Now, some significant differences in circumstances exist between our Founders' "deistic" (or "theistic") beliefs, and that of these contemporary young folks. First, our key Founders were obsessed with debunking the Trinity and understanding God on rational terms, and that is entirely absent from this modern belief system (though, they don't claim to believe in or much less understand, the Trinity). More importantly, Jefferson, Adams, Franklin and the others were very familiar with the Bible, and only came to these conclusions after exhaustive study and could rationally explain exactly what their beliefs were and why they rejected orthodox Christianity (don't get Jefferson started on this!). As the article notes, today's younger folks are pretty ignorant of the Bible and have trouble articulating what they really believe in beyond these basics.
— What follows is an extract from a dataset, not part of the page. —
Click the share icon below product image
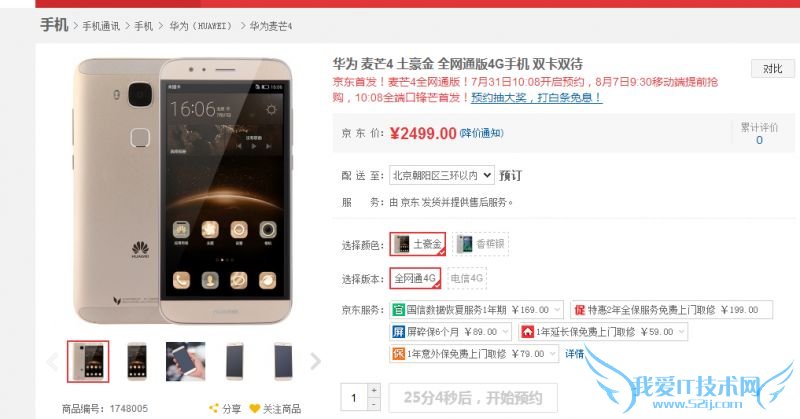Viewport: 800px width, 419px height. pos(214,408)
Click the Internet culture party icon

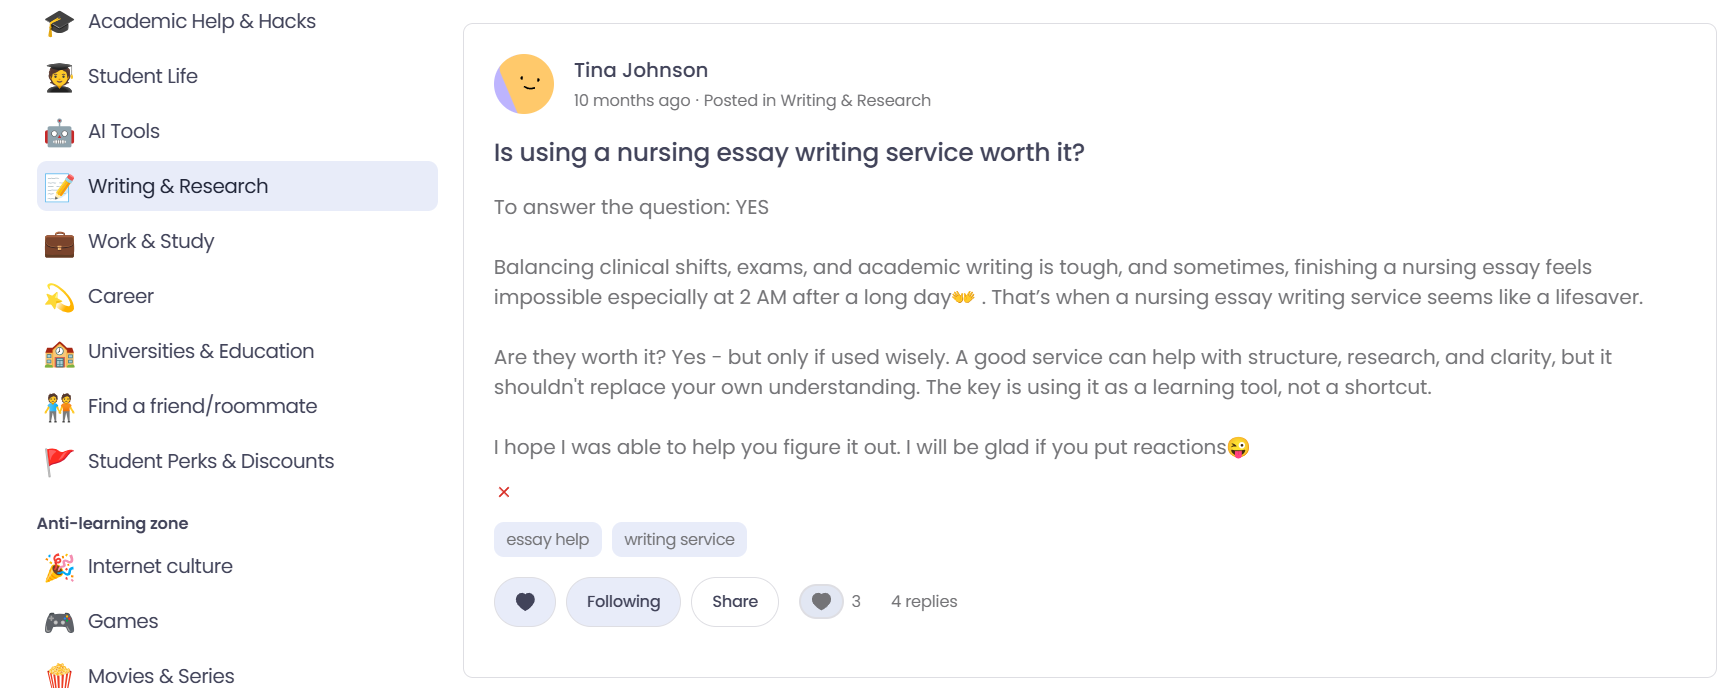click(x=58, y=566)
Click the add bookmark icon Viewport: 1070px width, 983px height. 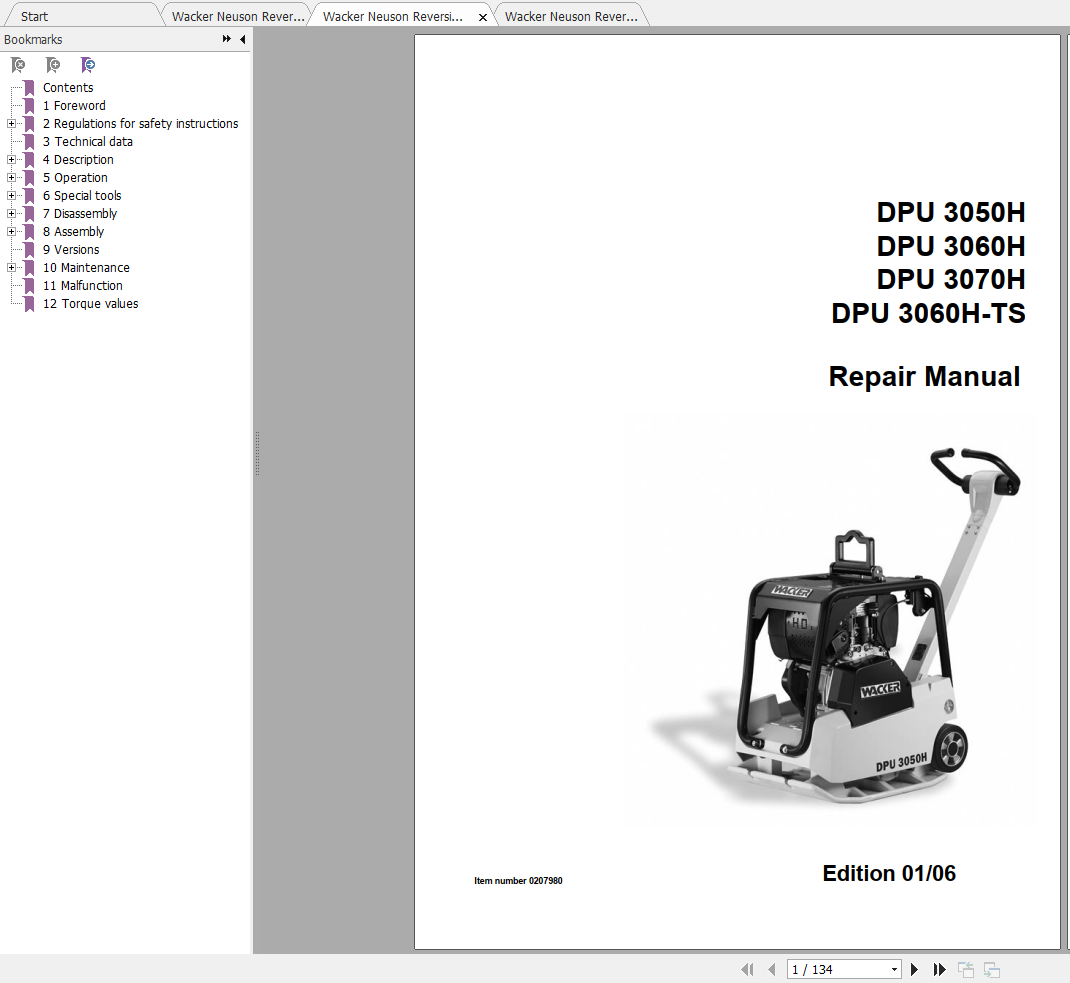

But, Jefferson, Adams, and Franklin, often noted how "Christianity" stripped of all its "corruptions" was "simple" or "basic," something say, simple minded younger persons could understand. Not like the Trinity, which they thought "incomprehensible."
One last thing to note, Albert Mohler, in this context understands that this belief system is "not Christian" and "seriously challenges" Biblical Christianity. Now, if what our key Founders believed likewise conflicts with Biblical Christianity, indeed, if it was a "form of paganism" as Mohler below puts it, contrast his sentiment with contemporary religious conservative scholars like Michael Novak who attempt to reconcile what our Founders believed with historic Christianity, or those who argue that the "Deism" and "Unitarianism" of the 18th Century were really a lot like Biblical Christianity.
We must now look at the United States of America as missiologists once viewed nations that had never heard the gospel. Indeed, our missiological challenge may be even greater than the confrontation with paganism, for we face a succession of generations who have transformed Christianity into something that bears no resemblance to the faith revealed in the Bible. The faith "once delivered to the saints" is no longer even known, not only by American teenagers, but by most of their parents. Millions of Americans believe they are Christians, simply because they have some historic tie to a Christian denomination or identity.
We now face the challenge of evangelizing a nation that largely considers itself Christian, overwhelmingly believes in some deity, considers itself fervently religious, but has virtually no connection to historic Christianity. Christian Smith and his colleagues have performed an enormous service for the church of the Lord Jesus Christ in identifying Moralistic Therapeutic Deism as the dominant religion of this American age. Our responsibility is to prepare the church to respond to this new religion, understanding that it represents the greatest competitor to biblical Christianity. More urgently, this study should warn us all that our failure to teach this generation of teenagers the realities and convictions of biblical Christianity will mean that their children will know even less and will be even more readily seduced by this new form of paganism. This study offers irrefutable evidence of the challenge we now face. As the motto reminds us, "Knowledge is power."
I think Jefferson and company are in Heaven smiling. Finally, in a way, their heterodox faith has caught on with the masses.